BEGIN RECORDS TO USE

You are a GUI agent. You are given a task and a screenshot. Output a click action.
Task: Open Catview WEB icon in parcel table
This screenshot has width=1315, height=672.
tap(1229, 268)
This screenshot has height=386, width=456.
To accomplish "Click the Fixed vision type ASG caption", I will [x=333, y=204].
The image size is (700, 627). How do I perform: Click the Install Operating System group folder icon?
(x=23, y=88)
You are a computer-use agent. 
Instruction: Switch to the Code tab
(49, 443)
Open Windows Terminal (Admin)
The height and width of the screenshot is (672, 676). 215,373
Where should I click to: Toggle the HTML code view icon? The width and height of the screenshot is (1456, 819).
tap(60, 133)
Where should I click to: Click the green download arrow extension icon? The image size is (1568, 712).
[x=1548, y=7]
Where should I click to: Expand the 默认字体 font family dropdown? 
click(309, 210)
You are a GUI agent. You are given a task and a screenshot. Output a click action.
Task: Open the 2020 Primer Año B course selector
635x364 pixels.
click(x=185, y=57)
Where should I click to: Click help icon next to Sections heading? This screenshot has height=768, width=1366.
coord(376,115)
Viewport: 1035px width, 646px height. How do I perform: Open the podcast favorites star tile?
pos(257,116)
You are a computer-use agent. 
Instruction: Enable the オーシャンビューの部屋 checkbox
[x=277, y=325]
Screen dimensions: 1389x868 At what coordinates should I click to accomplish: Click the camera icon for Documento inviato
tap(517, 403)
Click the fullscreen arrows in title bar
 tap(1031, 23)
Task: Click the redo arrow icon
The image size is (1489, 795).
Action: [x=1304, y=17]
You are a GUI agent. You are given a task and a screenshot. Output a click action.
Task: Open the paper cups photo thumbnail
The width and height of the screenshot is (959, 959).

END RECORDS TO USE

◆ **ACTIVITY**:
Set down the listing above in full, please, exactly as it appears.

◆ **RESULT**:
You are a GUI agent. You are given a task and a screenshot. Output a click action.
Task: Open Catview WEB icon in parcel table
This screenshot has width=1315, height=672.
tap(1229, 268)
This screenshot has height=386, width=456.
To accomplish "Click the Fixed vision type ASG caption", I will [x=333, y=204].
The image size is (700, 627). How do I perform: Click the Install Operating System group folder icon?
(x=23, y=88)
You are a computer-use agent. 
Instruction: Switch to the Code tab
(49, 443)
Open Windows Terminal (Admin)
The height and width of the screenshot is (672, 676). 215,373
Where should I click to: Toggle the HTML code view icon? The width and height of the screenshot is (1456, 819).
tap(60, 133)
Where should I click to: Click the green download arrow extension icon? The image size is (1568, 712).
[x=1548, y=7]
Where should I click to: Expand the 默认字体 font family dropdown? 
click(309, 210)
You are a GUI agent. You are given a task and a screenshot. Output a click action.
Task: Open the 2020 Primer Año B course selector
635x364 pixels.
click(x=185, y=57)
Where should I click to: Click help icon next to Sections heading? This screenshot has height=768, width=1366.
coord(376,115)
Viewport: 1035px width, 646px height. How do I perform: Open the podcast favorites star tile?
pos(257,116)
You are a computer-use agent. 
Instruction: Enable the オーシャンビューの部屋 checkbox
[x=277, y=325]
Screen dimensions: 1389x868 At what coordinates should I click to accomplish: Click the camera icon for Documento inviato
tap(517, 403)
Click the fullscreen arrows in title bar
 tap(1031, 23)
Task: Click the redo arrow icon
The image size is (1489, 795).
Action: [x=1304, y=17]
You are a GUI agent. You are given a task and a screenshot. Output a click action.
Task: Open the paper cups photo thumbnail
The width and height of the screenshot is (959, 959).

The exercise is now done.